Brave Search now has ads. Here’s all the reactions from the Brave community – spoiler alert: none of them of positive…
Brave is a privacy browser and search engine (like DuckDuckGo). Up to now, Brave has avoided ads – preferring to focus on BAT. But ads are coming to Brave, as confirmed by the company in a recent press release.
Here’s the full statement:
After nearly 18 months of testing and feedback from initial partners, Brave Search Ads have exited their beta phase and are now available in major markets as part of Brave’s innovative privacy-preserving ad platform. Leading brands such as Amazon Ads Sponsored Products, Dell, Fubo, Insurify, Shutterstock, and Thumbtack are using Brave Search Ads as part of their performance marketing strategies.

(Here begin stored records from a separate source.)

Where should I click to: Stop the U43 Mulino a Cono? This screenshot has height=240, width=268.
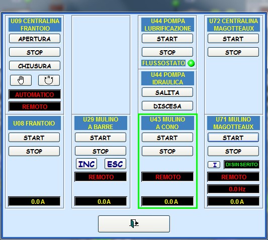[x=167, y=151]
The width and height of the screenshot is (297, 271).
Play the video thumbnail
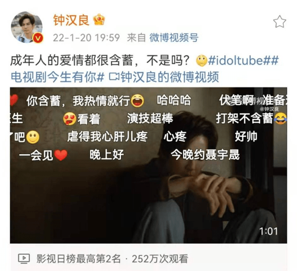pyautogui.click(x=149, y=165)
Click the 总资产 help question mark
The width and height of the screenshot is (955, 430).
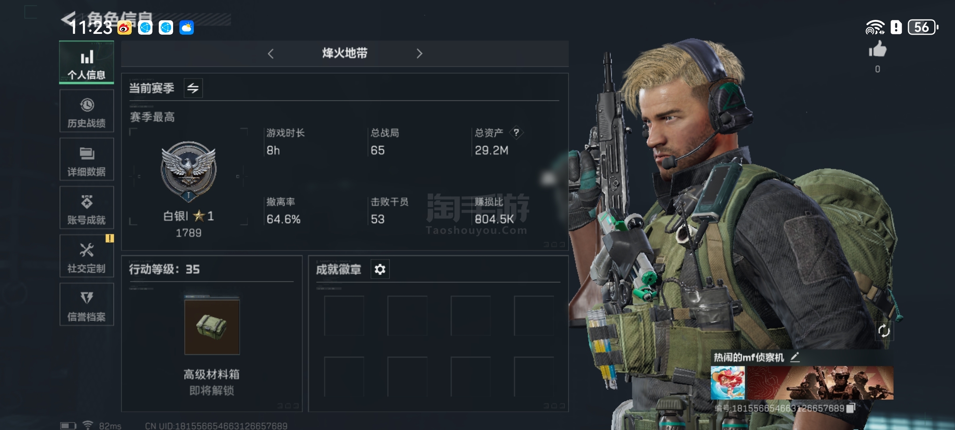(516, 133)
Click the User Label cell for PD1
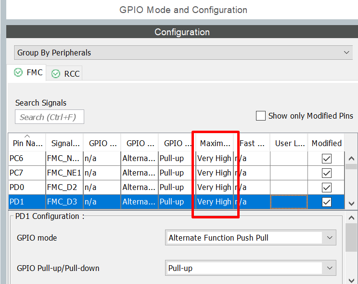Viewport: 358px width, 284px height. tap(289, 202)

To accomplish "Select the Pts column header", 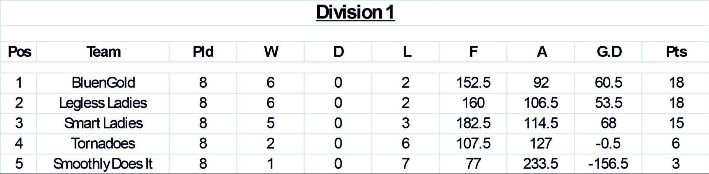I will pyautogui.click(x=676, y=52).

As of April 2024, a third of the top search advertisers in the US by media spend are either currently testing or have moved to paid Brave Search Ads campaigns. Since the beginning of the year, 89% of customers who started Brave Search Ads campaigns have continued to advertise in consecutive months.

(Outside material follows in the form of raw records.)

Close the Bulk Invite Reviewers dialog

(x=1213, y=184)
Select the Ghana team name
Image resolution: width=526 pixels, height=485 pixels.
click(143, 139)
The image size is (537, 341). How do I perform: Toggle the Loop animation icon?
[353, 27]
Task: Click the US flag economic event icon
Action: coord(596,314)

Brave Search is available globally to all desktop and mobile users at search.brave.com, and is also the default search engine in the Brave browser, which has over 65 million monthly active users. It’s the fastest growing search engine since Bing, with over 10 billion annual queries
PRESS RELEASE
Brave Users React To Brave’s Introduction of “Privacy-First Ads”
Obviously, people that use Brave use it because they don’t want to be tracked and marketed to by Google / Microsoft / Apple and their respective advertising partners.
Brave has always been different. Initially, it set out to rewrite the publishing playbook through the implementation of its Basic Attention Token (BAT) blockchain, whereby readers and content creators could earn BAT for engagement inside Brave.
As of 2024, I have quite a lot of BAT but sadly it is not worth anything. I think BAT is sticking around but Brave now needs a more reliable, bankable form of income – and this is where Brave Ads come into play.
People are really, understandable irked by Brave’s decision to bring ads to its search engine. I spent a while cruising the social media landscape, gaging opinion and reactions – nearly all of them were negative.
Here’s some highlights via Reddit and Twitter:
Every single business is turning to ads. Apple, Brave, Netflix, even windows trying to upsell inside the start menu or in the explorer. I don’t know why the word that this is acceptable is going around. It’s fucked up.”
Time to drop it. If I’m doing a search, I am not asking for ads. Anything which deliberately injects unwanted information into results cannot be relied on or trusted.
We block other ads but we give you ads instead. Just trust us. I wonder the legality of injecting your own ads in place of others. I have a good feeling that will come next.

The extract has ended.